What you have to do: With the pictures set aside, reproduce each entry precisely as it reads.

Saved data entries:
* * *

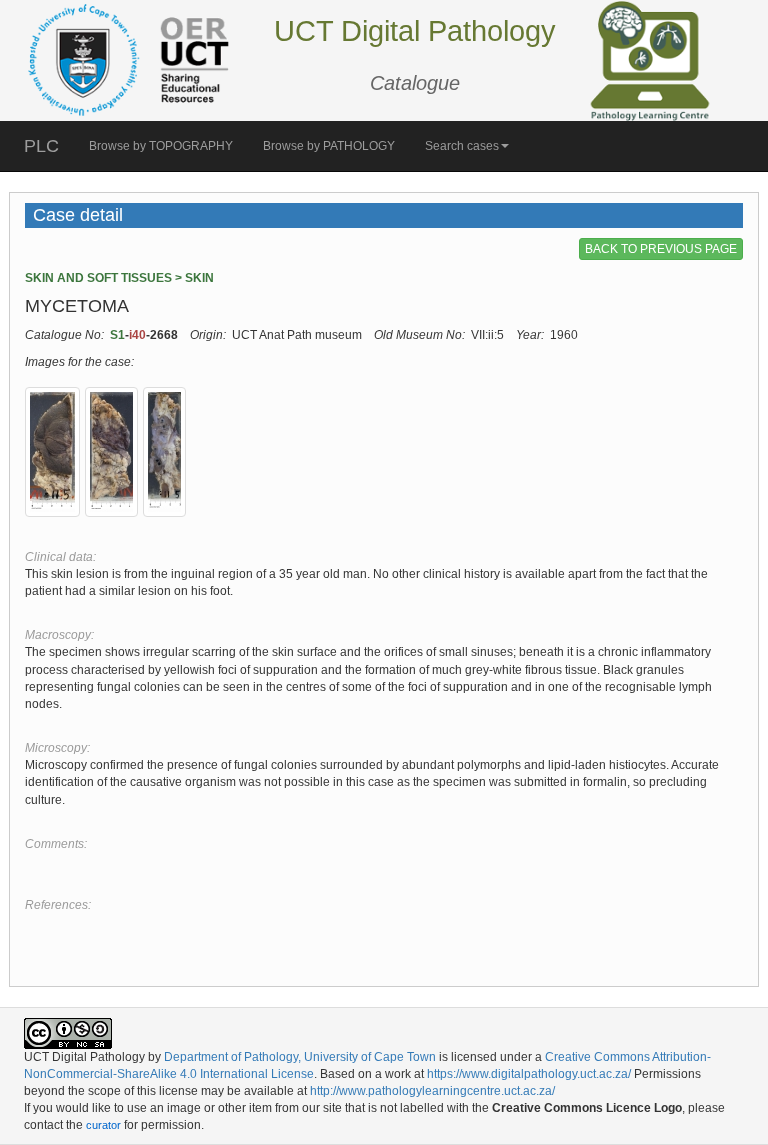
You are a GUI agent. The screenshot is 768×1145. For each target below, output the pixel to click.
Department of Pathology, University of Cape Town (300, 1057)
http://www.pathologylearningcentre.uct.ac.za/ (432, 1091)
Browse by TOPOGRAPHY (161, 146)
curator (103, 1125)
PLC (41, 146)
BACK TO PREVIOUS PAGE (661, 249)
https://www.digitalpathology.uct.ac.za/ (529, 1074)
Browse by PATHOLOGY (329, 146)
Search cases (462, 146)
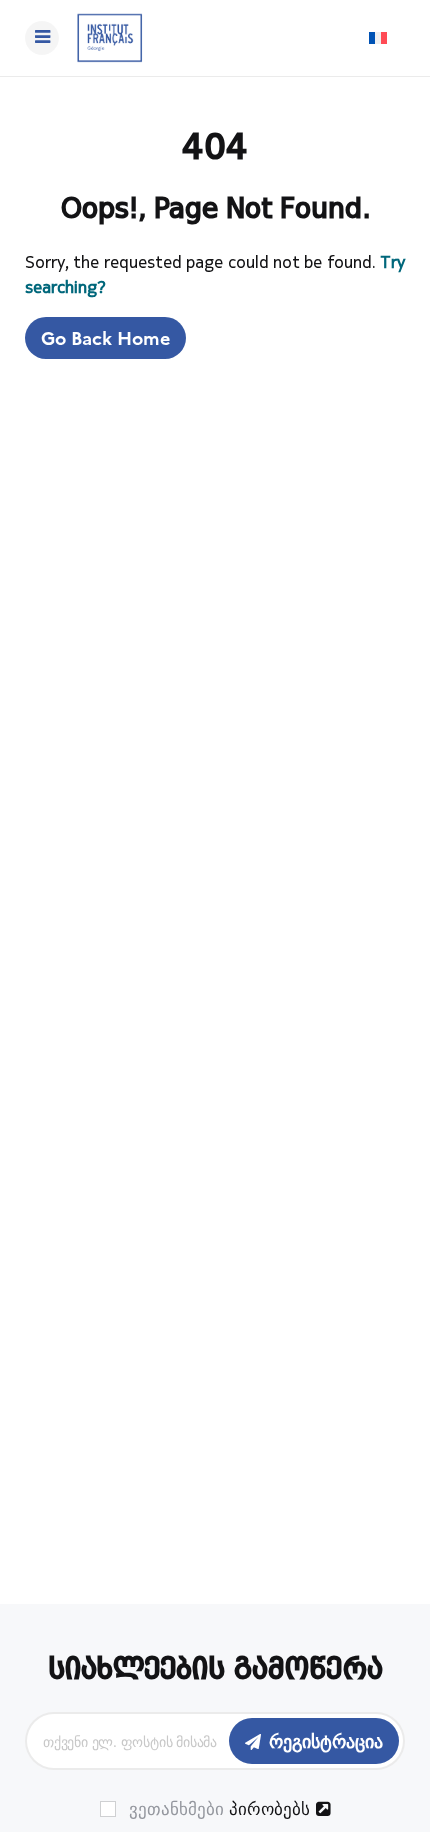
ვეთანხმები (217, 1808)
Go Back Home (105, 337)
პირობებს (269, 1807)
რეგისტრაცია (326, 1740)
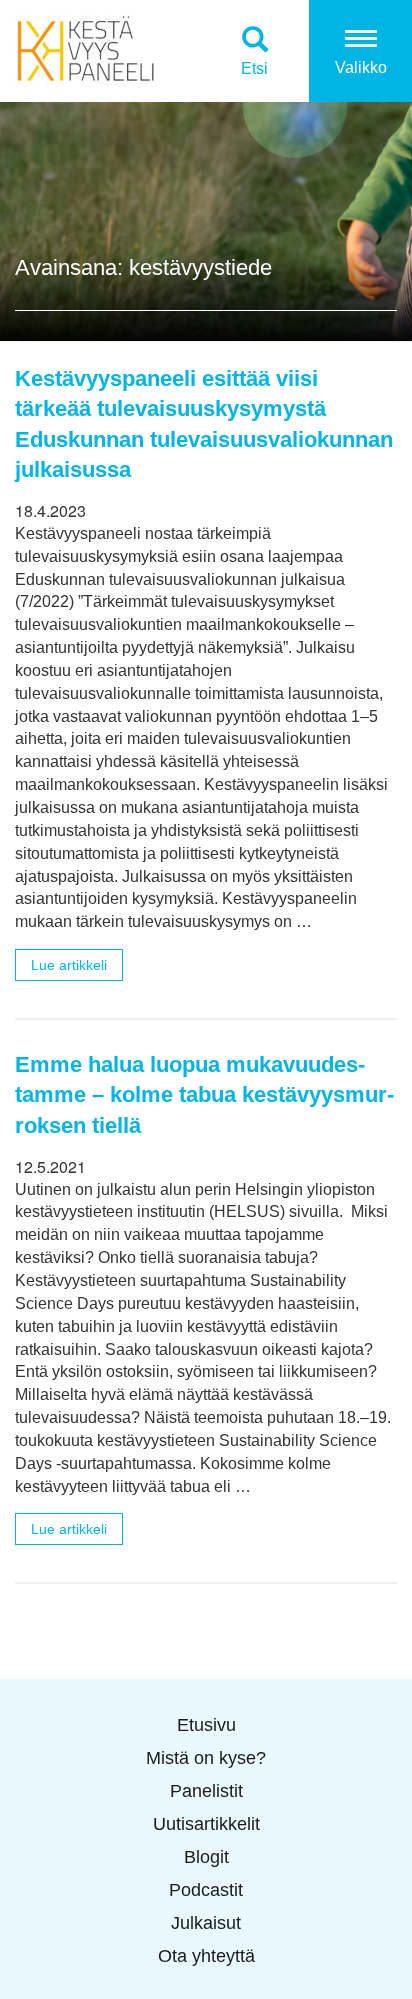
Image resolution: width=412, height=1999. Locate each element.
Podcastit (206, 1890)
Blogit (206, 1857)
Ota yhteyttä (206, 1956)
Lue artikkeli (69, 965)
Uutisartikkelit (206, 1824)
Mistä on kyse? (206, 1758)
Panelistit (206, 1791)
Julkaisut (206, 1923)
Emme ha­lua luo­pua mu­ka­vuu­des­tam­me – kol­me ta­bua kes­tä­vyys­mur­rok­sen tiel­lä (204, 1095)
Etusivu (206, 1725)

* * *

Completed task:
You are a GUI agent. The screenshot is 768×1145. For each target below, output the pixel to click.
Department of Pathology, University of Cape Town (300, 1057)
http://www.pathologylearningcentre.uct.ac.za/ (432, 1091)
Browse by TOPOGRAPHY (161, 146)
curator (103, 1125)
PLC (41, 146)
BACK TO PREVIOUS PAGE (661, 249)
https://www.digitalpathology.uct.ac.za/ (529, 1074)
Browse by PATHOLOGY (329, 146)
Search cases (462, 146)
ვეთანხმები (217, 1808)
Go Back Home (105, 337)
პირობებს (269, 1807)
რეგისტრაცია (326, 1740)
Image resolution: width=412, height=1999. Locate each element.
Podcastit (206, 1890)
Blogit (206, 1857)
Ota yhteyttä (206, 1956)
Lue artikkeli (69, 965)
Uutisartikkelit (206, 1824)
Mistä on kyse? (206, 1758)
Panelistit (206, 1791)
Julkaisut (206, 1923)
Emme ha­lua luo­pua mu­ka­vuu­des­tam­me – kol­me ta­bua kes­tä­vyys­mur­rok­sen tiel­lä (204, 1095)
Etusivu (206, 1725)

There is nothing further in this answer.